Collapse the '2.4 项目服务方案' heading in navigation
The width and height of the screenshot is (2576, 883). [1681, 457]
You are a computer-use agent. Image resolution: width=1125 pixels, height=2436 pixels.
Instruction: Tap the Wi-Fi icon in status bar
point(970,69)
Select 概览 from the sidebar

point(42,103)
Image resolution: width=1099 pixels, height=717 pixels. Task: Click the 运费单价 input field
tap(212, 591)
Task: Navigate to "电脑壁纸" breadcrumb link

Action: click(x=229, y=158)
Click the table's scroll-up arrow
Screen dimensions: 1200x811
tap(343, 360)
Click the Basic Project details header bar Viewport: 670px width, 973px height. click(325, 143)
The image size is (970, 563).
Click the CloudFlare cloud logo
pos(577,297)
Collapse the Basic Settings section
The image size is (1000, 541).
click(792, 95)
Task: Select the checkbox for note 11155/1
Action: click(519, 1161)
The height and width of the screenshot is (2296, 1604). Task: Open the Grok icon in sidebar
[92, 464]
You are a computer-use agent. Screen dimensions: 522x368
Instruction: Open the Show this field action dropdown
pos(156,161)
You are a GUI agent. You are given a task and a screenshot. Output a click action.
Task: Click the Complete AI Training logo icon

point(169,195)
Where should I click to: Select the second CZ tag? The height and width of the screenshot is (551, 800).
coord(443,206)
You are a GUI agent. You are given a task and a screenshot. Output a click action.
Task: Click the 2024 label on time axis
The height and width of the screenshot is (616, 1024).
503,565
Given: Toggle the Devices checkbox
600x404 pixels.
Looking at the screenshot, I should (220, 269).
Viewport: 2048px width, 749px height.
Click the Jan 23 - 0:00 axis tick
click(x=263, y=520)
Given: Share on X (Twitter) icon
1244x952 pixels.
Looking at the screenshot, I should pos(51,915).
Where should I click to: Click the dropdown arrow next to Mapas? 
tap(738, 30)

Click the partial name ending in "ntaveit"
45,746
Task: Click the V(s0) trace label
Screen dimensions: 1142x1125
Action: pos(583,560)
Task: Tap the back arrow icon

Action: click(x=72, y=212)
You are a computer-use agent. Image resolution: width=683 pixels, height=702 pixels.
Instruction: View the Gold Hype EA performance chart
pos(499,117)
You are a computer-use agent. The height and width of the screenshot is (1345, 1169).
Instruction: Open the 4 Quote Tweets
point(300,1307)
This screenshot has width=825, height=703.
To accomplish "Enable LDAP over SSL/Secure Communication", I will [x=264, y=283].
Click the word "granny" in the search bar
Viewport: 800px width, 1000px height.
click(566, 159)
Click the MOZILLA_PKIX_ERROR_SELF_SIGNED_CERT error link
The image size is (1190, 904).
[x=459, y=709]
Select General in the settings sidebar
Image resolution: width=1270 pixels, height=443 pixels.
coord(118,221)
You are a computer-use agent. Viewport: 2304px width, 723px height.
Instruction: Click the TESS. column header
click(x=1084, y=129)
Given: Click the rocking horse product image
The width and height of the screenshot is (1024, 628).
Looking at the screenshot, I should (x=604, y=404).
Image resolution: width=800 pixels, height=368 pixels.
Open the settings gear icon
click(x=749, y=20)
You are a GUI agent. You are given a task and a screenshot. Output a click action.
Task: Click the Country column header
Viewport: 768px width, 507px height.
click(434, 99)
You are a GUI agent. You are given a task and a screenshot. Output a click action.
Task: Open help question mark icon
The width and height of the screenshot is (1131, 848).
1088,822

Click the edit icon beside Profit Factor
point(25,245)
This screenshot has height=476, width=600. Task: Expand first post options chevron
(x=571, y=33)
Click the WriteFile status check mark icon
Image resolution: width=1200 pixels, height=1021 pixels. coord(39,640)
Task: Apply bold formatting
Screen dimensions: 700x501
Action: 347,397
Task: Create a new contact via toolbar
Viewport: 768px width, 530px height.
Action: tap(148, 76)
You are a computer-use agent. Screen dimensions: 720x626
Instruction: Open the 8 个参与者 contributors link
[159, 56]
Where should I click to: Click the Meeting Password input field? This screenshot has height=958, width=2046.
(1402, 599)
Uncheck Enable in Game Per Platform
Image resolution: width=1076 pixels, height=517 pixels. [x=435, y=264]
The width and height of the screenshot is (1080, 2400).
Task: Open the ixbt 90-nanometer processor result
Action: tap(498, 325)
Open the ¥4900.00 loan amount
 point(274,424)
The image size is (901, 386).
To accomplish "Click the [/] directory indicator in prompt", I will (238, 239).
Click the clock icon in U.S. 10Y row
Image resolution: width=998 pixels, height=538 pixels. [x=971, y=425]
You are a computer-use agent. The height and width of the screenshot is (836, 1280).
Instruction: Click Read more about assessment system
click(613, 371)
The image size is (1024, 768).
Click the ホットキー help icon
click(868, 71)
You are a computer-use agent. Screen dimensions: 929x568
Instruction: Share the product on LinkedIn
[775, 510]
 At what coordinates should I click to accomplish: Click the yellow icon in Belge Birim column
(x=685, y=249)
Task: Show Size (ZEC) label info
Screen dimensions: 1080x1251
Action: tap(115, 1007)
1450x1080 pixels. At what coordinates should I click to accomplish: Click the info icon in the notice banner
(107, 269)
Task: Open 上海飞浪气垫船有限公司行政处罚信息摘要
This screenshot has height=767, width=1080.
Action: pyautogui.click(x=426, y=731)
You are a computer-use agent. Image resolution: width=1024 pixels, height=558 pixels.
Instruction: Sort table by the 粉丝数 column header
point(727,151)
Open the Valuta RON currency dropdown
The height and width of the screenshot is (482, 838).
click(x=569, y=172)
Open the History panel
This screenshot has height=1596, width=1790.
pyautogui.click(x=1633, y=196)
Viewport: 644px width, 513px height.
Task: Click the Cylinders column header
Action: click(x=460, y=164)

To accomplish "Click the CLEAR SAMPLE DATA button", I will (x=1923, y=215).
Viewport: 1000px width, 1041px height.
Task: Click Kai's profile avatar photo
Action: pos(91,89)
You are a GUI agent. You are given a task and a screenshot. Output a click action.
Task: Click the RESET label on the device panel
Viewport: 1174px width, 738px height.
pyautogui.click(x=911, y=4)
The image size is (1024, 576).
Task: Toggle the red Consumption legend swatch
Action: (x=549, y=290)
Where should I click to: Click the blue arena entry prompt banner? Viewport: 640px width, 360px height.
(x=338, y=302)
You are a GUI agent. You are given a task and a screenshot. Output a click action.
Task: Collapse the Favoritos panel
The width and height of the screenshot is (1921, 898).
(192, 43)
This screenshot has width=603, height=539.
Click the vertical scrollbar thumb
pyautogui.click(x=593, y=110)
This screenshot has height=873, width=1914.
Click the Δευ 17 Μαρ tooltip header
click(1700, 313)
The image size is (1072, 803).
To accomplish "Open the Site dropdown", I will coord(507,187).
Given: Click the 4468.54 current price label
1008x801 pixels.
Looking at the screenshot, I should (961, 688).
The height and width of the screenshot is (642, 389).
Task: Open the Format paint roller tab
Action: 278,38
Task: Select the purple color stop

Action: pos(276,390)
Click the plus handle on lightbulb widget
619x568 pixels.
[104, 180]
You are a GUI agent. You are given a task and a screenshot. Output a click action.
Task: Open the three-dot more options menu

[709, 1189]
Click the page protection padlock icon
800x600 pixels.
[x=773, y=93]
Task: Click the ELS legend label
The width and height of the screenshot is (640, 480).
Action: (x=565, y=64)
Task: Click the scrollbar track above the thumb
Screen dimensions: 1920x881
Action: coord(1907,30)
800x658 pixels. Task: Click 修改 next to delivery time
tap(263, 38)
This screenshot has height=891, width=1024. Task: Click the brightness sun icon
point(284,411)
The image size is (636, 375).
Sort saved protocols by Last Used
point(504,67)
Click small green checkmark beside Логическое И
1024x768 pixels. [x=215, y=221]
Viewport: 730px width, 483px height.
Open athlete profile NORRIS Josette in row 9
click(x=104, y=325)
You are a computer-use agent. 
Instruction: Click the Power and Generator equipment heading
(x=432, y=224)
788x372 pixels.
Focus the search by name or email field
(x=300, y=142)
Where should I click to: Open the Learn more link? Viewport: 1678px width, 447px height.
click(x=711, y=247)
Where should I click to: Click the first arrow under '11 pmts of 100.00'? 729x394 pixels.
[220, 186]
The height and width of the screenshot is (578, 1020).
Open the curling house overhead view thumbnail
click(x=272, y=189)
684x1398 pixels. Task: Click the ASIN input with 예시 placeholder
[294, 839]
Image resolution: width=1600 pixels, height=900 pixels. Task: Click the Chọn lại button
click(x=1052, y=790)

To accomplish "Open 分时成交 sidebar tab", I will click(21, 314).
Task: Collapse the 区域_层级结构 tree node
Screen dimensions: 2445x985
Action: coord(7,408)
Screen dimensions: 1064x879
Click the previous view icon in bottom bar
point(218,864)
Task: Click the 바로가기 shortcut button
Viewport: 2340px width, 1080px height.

* * * * *

§ Your objective
In the entries above, one line contains "Viewport: 1174px width, 738px height." and another contains "Task: Collapse the Favoritos panel". Reproduce exactly those two lines and the lines between them, nothing else.

§ Finished task
Viewport: 1174px width, 738px height.
pyautogui.click(x=911, y=4)
The image size is (1024, 576).
Task: Toggle the red Consumption legend swatch
Action: (x=549, y=290)
Where should I click to: Click the blue arena entry prompt banner? Viewport: 640px width, 360px height.
(x=338, y=302)
You are a GUI agent. You are given a task and a screenshot. Output a click action.
Task: Collapse the Favoritos panel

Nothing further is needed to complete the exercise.